For those of you who don’t feel like mathing, that’s:
- 36 cards for a solo game,
- 48 cards for two players,
- 60 cards for three players,
- and 72 cards for four players.
Set the out-of-play cards aside, and then place the Herb Biscuit card where everyone can reach it:
Once you’ve done so, you should be ready to start!
Gameplay (with a special exception for the solo game) is straightforward enough. On your turn, you perform up to two actions: Pot, which is optional, and Plant, which is mandatory. Let’s take them in order.
Pot Action (Optional)
Before Planting, you may take cards and add them to any pot you have available. Three caveats to this:
- You may not pot on your first turn. No matter what.
- You may not pot in a pot that’s already got herbs in it. You can only pot once per pot per game. Pot pot pot.
- You may only put special herbs in the Glass Jar.
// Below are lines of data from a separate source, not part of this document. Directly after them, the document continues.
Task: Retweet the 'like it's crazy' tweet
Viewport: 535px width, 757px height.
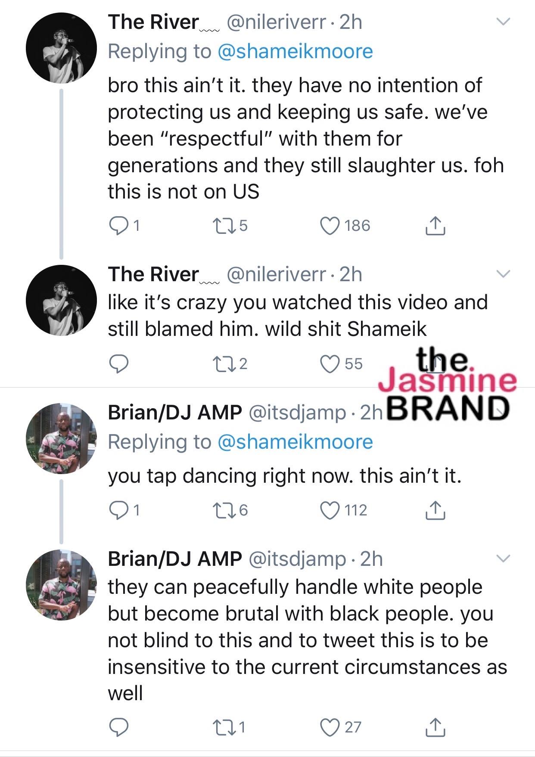Action: pos(224,364)
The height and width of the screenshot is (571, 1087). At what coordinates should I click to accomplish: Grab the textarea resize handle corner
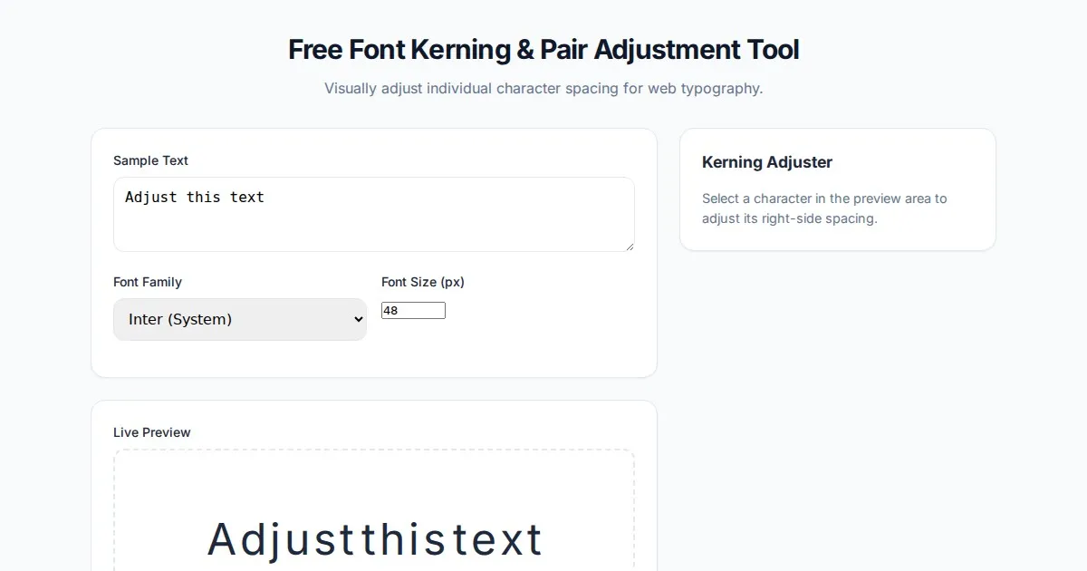(x=629, y=246)
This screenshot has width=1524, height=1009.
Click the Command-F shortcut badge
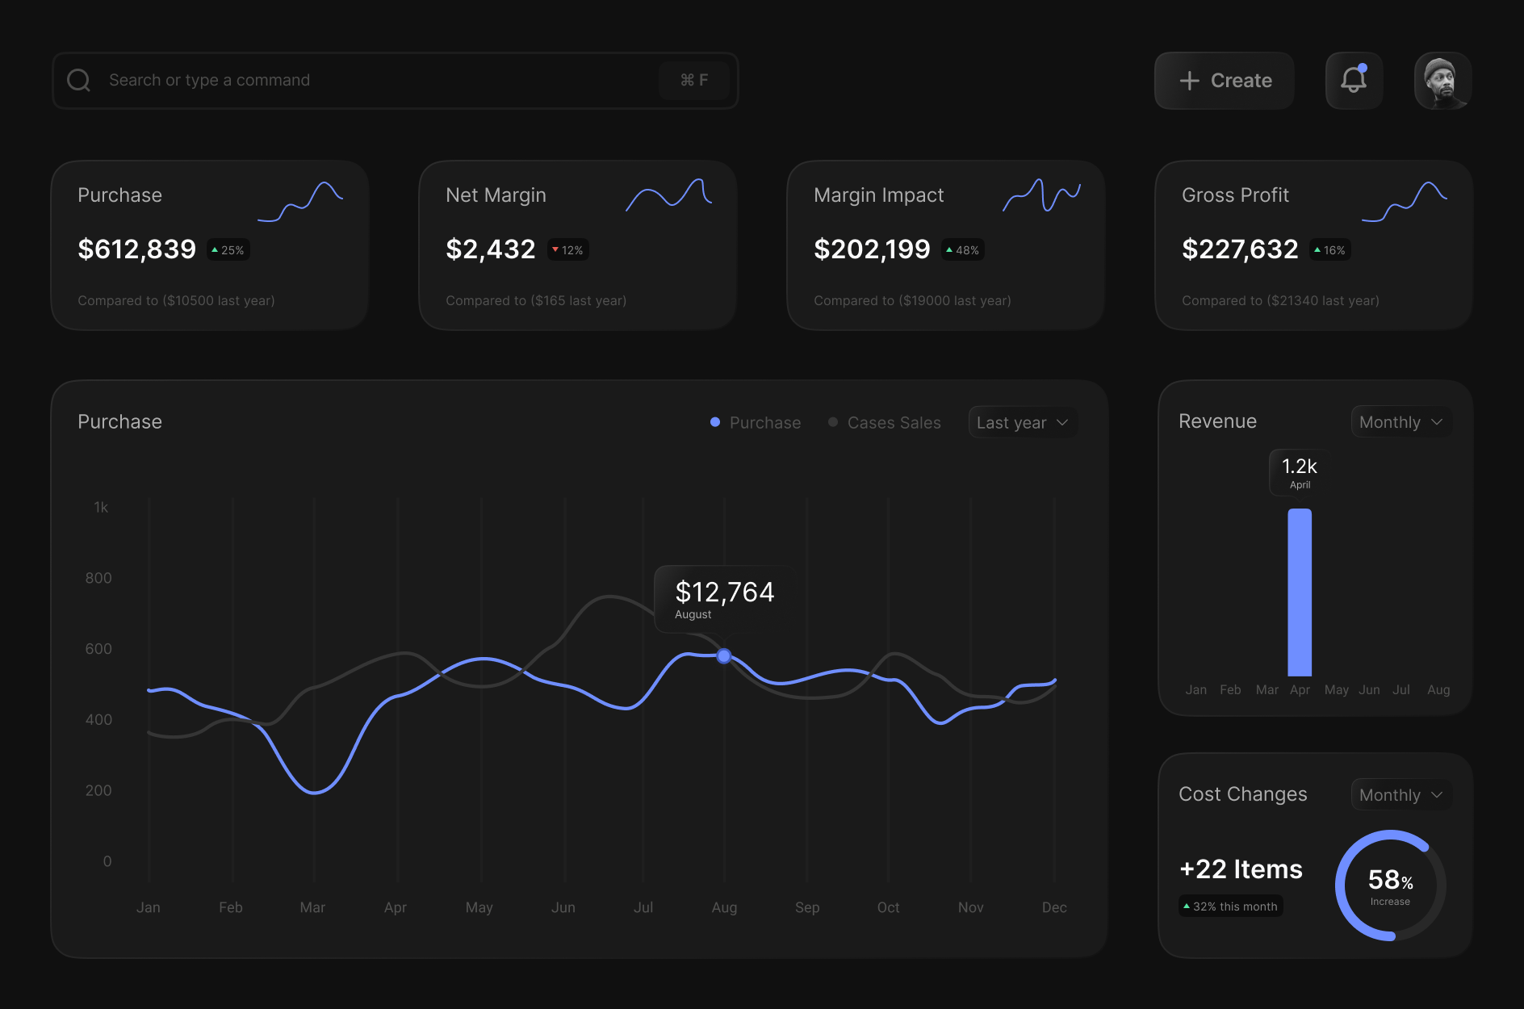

That’s Mint (1), Chives (2), and Thyme (3).
For reference, the special Herb cards look like this:
So, to pot, you take as many cards from your Private Garden and the Community Garden as you want and add them to one of four pots:
- Wooden Planter (purple) – You may not add more than one of a type of herb to this pot (basically, they all must be unique). Remember that you can’t add Special herbs to this.
- Large Pot (blue) – You may only add one type of herb to this pot (all the cards must be the same type).
- Small Pots (yellow) – You may add multiple pairs of different types of herbs to this pot (basically unique pairs, such as two Terragon + two Saffron + two Sage).
- Glass Jar (green) – You may add up to three herb cards of any type to this pot. If you are the first player to add one each of the Mint, Chive, and Thyme cards to this pot, you take the Herb Biscuit card.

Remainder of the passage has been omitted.